ローソク足とは?意味・読み方を美容師トレーダーが解説【FX用語集】
チャートを開いたとき、最初に目に入る「あの四角と線の集まり」——それがローソク足だ。
1本1本が価格の動きの記録で、読めるようになるとチャートが全然違う景色に見える。
意味・読み方
読み方:ろーそくあし
簡単に言うと:一定の時間の値動きを1本で表した図。
始まり・終わり・最高値・最安値の4つがわかる。
もう少し詳しく:ある時間帯における始値・高値・安値・終値の4本値を視覚的に表現したチャートの構成単位。
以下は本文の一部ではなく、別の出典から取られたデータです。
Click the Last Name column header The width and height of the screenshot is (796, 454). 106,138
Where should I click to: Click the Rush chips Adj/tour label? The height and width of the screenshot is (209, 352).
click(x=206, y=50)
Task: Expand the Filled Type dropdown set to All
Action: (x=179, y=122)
江戸時代の日本の米相場で使われた分析手法が起源とされており、現在では世界中のトレーダーが使うFXの標準的な表示形式だ。
ローソクのような形に見えることからこの名がついた。
別名・類似語・略称
| 表現 | 補足 |
|---|---|
| キャンドル | Candle。英語での略称。「キャンドルスティック」とも |
| Candlestick | 正式な英語表記 |
| 和ローソク | バーチャートなどと区別するときに使う表現 |
| 足 | 「1本の足」「足を見る」のように単体で使う口語表現 |
ローソク足の構造
1本のローソク足は4つの要素でできている。
| 要素 | 意味 |
|---|---|
| 実体(ボディ) | 始値と終値の間の四角い部分。陽線・陰線が決まる |
| 上ヒゲ | 実体の上端から高値まで伸びた細い線 |
| 下ヒゲ | 実体の下端から安値まで伸びた細い線 |
| 色(陽線/陰線) | 終値>始値なら陽線(白/緑)、終値<始値なら陰線(黒/赤) |
代表的なローソク足のパターン
形によって相場の勢いや転換のヒントが読める。
| パターン | 形の特徴 | 読み方 |
|---|---|---|
| 大陽線 | 実体が大きく上方向 | 強い買い勢力。勢いがある |
| 大陰線 | 実体が大きく下方向 | 強い売り勢力。勢いがある |
| ピンバー | 長いヒゲ+小さな実体 | 反転のサイン。ヒゲ方向の勢力が押し返された |
| 十字線(ドージ) | 実体がほぼゼロ | 売買均衡。方向感の喪失 |
| エングルフィング | 前の足を完全に包む大きな足 | 強い転換シグナル |
時間足とローソク足の関係
1本のローソク足が表す時間は時間足によって変わる。
- 1時間足なら1本=1時間の値動き
- 日足なら1本=1日の値動き
- 週足なら1本=1週間の値動き
同じ相場でも時間足を変えると全然違う景色になる。
上位足(日足・週足)で方向を確認し、下位足(1時間・15分)でエントリーを探すマルチタイムフレーム分析がテクニカルの基本だ。
よくある誤解・勘違い
「ローソク足のパターンを覚えれば勝てる」——最初にそう思った。
ピンバーを見つけるたびに「反転や!」と飛び乗っていたが、勝ったり負けたりでまったく安定しなかった。
ローソク足のパターンはそれ単体では確率的な優位性が低い。
「どこで出るか」「上位足の流れはどうか」「どの価格帯か」——この文脈を無視してパターンだけ追っていた。
ローソク足は「今この時間帯に何が起きたか」の記録であって、「次に何が起きるか」の予言ではない。
パターンは文脈と組み合わせて初めて意味を持つ。